First, you shouldn’t need two trunks to the same provider, just route all your DIDs to the same (sub)account. If this doesn’t work, report what (if anything) appears in the Asterisk log on an attempted incoming call, what the caller hears, and what gets logged at VoIP.ms.
Next, assuming that you want two trunks, are they configured identically, except for username and secret?
That is bizarre, given that it appears registered from your end. Conceivably, you are registering to a different account. To troubleshoot this, set Expiration short, e.g. 120 seconds, so you don’t have to wait long for a re-registration. At the Asterisk command prompt, type pjsip set logger on
wait for a re-registration, and look in the Asterisk log at the REGISTER request and their responses. If you have trouble interpreting them, paste the relevant section of the log at pastebin.com and post the link here.
pjsip has a feature to associate an incoming call to the proper trunk, “Send Line in Registration”. However, this is on by default so it shouldn’t be a problem. Even if this isn’t working, it’s not a problem unless the trunks have different Context, codecs, etc.
Thanks for your time Stewart. Yes, I needed to separate them for the billing purposes.
They are both SIP with identical settings, POP’s but different credentials.
Why are you using chan_sip? There are a lot of details that may be relevant here that I don’t know:
How often does it re-register on auth failures?
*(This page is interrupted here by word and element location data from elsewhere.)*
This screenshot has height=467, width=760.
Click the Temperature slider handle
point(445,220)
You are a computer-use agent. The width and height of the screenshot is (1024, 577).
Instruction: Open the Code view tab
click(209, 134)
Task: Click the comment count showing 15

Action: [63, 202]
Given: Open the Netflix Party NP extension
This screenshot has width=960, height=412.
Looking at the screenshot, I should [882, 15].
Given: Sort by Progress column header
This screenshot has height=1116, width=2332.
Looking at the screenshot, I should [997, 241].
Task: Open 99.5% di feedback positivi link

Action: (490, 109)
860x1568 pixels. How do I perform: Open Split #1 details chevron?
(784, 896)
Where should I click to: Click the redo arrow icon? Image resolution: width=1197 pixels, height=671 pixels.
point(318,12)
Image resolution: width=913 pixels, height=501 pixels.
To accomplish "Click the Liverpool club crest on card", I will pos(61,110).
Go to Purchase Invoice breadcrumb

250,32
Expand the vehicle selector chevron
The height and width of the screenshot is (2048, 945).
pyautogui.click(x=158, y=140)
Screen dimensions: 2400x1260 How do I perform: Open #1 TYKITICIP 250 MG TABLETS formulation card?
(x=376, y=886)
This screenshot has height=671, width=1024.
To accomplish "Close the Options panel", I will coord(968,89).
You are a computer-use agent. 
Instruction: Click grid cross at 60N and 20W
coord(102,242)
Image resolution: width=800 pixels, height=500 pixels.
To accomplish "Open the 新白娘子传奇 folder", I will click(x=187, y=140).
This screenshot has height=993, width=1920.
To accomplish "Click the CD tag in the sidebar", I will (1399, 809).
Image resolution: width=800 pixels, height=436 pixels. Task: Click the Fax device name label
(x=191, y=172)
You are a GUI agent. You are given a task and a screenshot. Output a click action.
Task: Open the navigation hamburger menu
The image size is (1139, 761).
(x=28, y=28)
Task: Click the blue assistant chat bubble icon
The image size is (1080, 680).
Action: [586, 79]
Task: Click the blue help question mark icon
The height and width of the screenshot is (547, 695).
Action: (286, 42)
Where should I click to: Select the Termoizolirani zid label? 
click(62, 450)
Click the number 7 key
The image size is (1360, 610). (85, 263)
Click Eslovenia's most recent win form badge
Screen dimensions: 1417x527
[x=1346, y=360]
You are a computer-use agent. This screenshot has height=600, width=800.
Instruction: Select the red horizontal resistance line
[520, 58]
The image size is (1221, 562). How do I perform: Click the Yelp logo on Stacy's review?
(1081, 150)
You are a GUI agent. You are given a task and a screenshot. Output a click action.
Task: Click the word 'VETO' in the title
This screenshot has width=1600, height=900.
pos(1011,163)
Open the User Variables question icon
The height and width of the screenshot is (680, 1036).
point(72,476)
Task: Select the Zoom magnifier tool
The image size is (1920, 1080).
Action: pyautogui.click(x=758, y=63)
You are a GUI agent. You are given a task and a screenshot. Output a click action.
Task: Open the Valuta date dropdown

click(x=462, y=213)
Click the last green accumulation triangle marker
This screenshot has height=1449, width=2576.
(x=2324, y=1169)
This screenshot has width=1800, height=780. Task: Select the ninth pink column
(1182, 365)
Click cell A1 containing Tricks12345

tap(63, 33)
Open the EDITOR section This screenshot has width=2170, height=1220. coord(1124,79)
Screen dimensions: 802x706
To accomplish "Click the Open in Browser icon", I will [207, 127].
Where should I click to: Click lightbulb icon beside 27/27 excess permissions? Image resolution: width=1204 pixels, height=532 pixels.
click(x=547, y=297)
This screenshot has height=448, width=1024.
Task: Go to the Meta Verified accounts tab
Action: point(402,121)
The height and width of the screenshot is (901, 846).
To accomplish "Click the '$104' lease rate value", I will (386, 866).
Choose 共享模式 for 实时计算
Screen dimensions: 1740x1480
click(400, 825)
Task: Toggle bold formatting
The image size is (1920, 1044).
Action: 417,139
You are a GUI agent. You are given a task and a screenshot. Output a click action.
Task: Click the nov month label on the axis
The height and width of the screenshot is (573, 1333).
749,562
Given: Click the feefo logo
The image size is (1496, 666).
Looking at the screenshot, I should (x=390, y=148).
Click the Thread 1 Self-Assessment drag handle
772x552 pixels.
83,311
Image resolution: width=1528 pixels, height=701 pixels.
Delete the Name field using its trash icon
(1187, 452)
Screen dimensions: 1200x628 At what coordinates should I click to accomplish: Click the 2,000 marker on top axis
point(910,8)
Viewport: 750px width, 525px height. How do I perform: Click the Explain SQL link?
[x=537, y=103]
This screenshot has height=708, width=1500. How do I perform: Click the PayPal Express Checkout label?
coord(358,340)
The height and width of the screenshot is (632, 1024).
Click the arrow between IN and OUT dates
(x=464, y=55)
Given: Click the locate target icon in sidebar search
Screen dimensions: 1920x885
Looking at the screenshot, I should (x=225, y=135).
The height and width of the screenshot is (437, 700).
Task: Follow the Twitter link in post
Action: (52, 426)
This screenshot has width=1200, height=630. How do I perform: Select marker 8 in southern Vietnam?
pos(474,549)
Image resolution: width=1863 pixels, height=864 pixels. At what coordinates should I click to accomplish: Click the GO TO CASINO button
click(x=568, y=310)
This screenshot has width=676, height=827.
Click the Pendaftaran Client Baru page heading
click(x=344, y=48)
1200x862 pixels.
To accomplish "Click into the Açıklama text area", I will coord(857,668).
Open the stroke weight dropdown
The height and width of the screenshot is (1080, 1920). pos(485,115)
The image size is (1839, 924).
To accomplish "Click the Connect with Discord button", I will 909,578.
Does it give up after some number of failures?
Does “No Authentication” include no response or other conditions that preclude sending auth?
Unless you have a strong reason for using chan_sip, please delete the trunks and set them up as pjsip.
On the pjsip General tab, fill in Username, Secret and SIP Server. Leave everything else default.
On the Advanced tab:
Expiration: 120 (so we don’t have to wait long for re-registration if we need to capture traffic)
Contact User: (same as what you had after the / in your chan_sip Register String, if anything)
From Domain: (same as SIP Server)
From User: (same as Username)
Here is what I see now in asterisk -vvvr after set one as pjsip:
res_pjsip_outbound_registration.c:1383 handle_registration_response: 403 Forbidden fatal response received from ‘sip:sanjose2.voip.ms’ on registration attempt to ‘sip:acc#@sanjose2.voip.ms’, retrying in ‘30’ seconds
I just tested to sanjose2 and was able to register ok. In the VoIP.ms portal, go to Manage Sub Accounts.
Confirm that you don’t have an IP or POP restriction set. Check username. If all correct, generate a new password and paste it into Secret for the trunk.
The optimal time is never, i.e. use a static address and configure that on the provider.
If the provider doesn’t like your proposed interval, they should be overriding it anyway.
Otherwise it depends on things like whether your IP address is unstable, whether it is needed to keep dynamic router rules up (although qualify is normally used for that) and how much bandwidth can you spare for it., etc.
So, most of my trunks are 120s for re-register now. Are you saying that if it works then it means that ether they are okay with it or their servers override my values anyway?
My FPBX machine is behind a dynamic public IP (Spectrum), which I’d say never changes, I have this place for 3 years… My PBX now serves 2 households, I have my softphone with me when I’m on the field and VPN is always on.
It’s expensive CPU’wise and bandwidth’wise to do these SIP packets, ACK, etc. exchanges every 2 minutes. Just my though.
The registrar can reduce the expiry time and it can also, effectively, force expiry times up, but not beyond one hour. The latter is done by rejecting with an offer of an acceptable minimum value.
I’d suggest that 120 seconds is rather aggressive, in your environment. The default is one hour, although there may be reasons for forcing lower values.